Repeating History: Obama and the Book of Esther
Of course, the parallels between today’s unfolding events,
and the Book of Esther are undeniable.
The Persian megalomaniac (Haman/Ahmadinejad) is bent on the genocide
of the Jews.
What struck me today is the parallels between the edict of King
Ahasuerus, and Benjamin Netanyahu’s summit discussions with Barack Obama.
A peculiarity in the Esther story is that King Ahasuerus
does not instruct his gentile subjects to NOT attack the Jews on Purim day, but
rather he:
granted the Jews
which were in
every city to gather themselves together, and to stand for their life, to
destroy, to slay, and to cause to perish, all the power of the people and
province that would assault them, both little ones and women, and to take the
spoil of them for a prey,
With Israel soldiers now so much a part of our daily
reality, we often lose sight of the rarity in history of Jews being able to
have a right of self defence.
Prior to King Ahasuerus’ decree, the status quo was that
Jews did NOT have the right to defend their lives, and the Jews were required
to be murdered without organized or armed resistance. Like sheep to the
slaughter.
This was indeed the case throughout our millennia of exile –
and, indeed, ever since the fall of the independent Hasmonean kings.

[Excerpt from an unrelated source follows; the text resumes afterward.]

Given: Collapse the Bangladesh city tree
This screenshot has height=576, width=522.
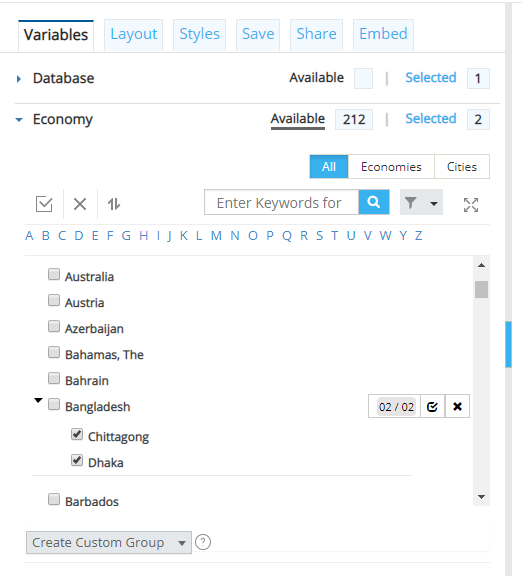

Obama said to AIPAC yesterday: “Iran ’s
leaders should… not doubt Israel ’s
sovereign right to make its own decisions about what is required to meet its
security needs.”
Both Shimon Peres and Benjamin Netanyahu have repeatedly
referred to Israel ’s
right to protect herself and to take such military decisions alone.
Of course, we want Obama to go one important step further –
and to commit his own awesome military power to neutralizing the Iranian
nuclear threat.
Hopefully, this will come soon, very soon – but in the
meantime, simply recognizing that today’s Jews can and do arm ourselves, and
organize ourselves as the IDF, for our protection against those who would annihilate us, resonates
through our defenseless and tragic exile, back to that very first Purim in Persia/Iran.